[DATA FOR REVIEW Boundary: Start]

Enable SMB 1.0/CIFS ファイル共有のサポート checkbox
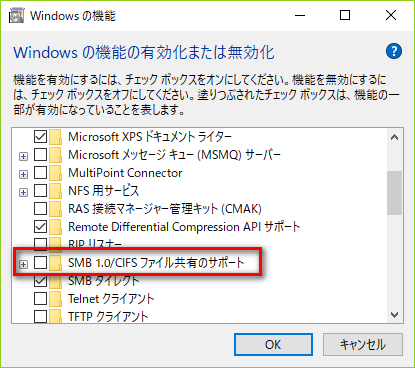This screenshot has width=415, height=368. coord(40,263)
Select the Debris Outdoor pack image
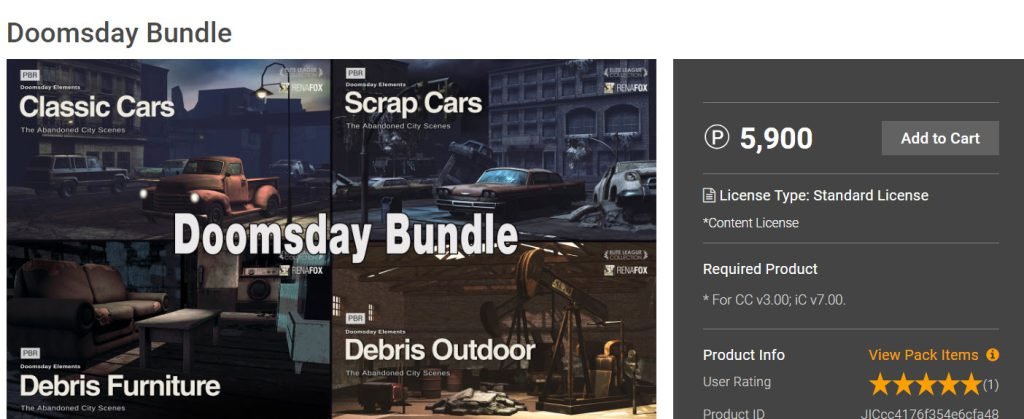The height and width of the screenshot is (419, 1024). [x=494, y=330]
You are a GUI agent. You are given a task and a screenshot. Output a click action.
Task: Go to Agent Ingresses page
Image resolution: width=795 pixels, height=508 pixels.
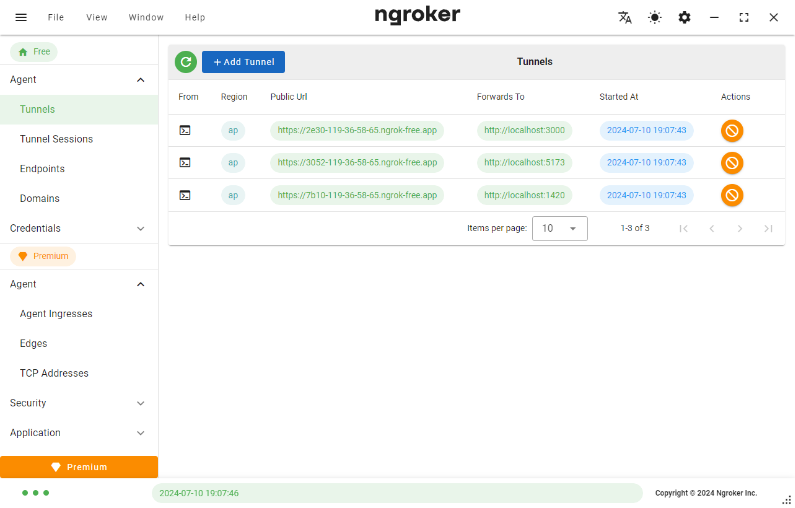pos(56,314)
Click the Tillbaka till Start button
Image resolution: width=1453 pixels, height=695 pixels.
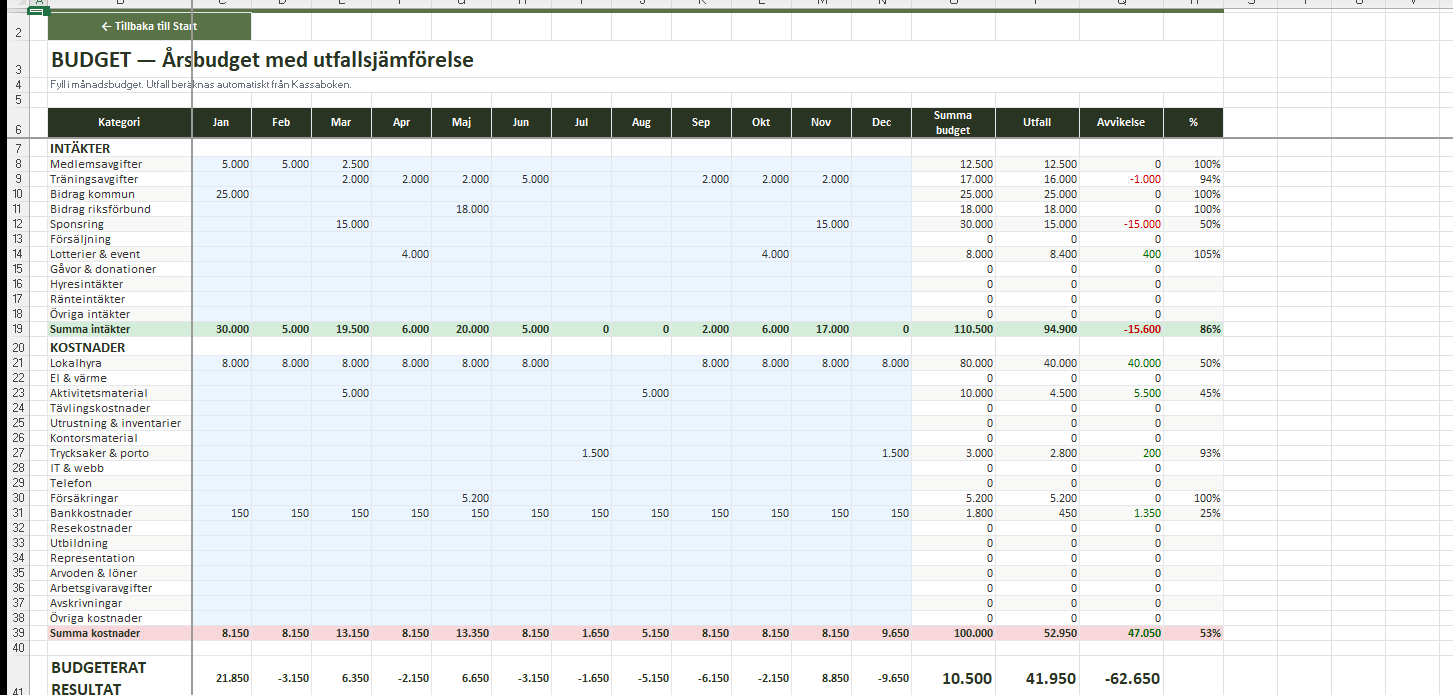tap(149, 26)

[DATA FOR REVIEW Boundary: End]

_WORK TO BE COMPLETED_
Please output the data above exactly as given, omitting every picture.

_TASK OUTPUT_
Enable SMB 1.0/CIFS ファイル共有のサポート checkbox
This screenshot has width=415, height=368. coord(40,263)
Select the Debris Outdoor pack image
The height and width of the screenshot is (419, 1024). [x=494, y=330]
You are a GUI agent. You are given a task and a screenshot. Output a click action.
Task: Go to Agent Ingresses page
Image resolution: width=795 pixels, height=508 pixels.
pos(56,314)
Click the Tillbaka till Start button
Image resolution: width=1453 pixels, height=695 pixels.
tap(149, 26)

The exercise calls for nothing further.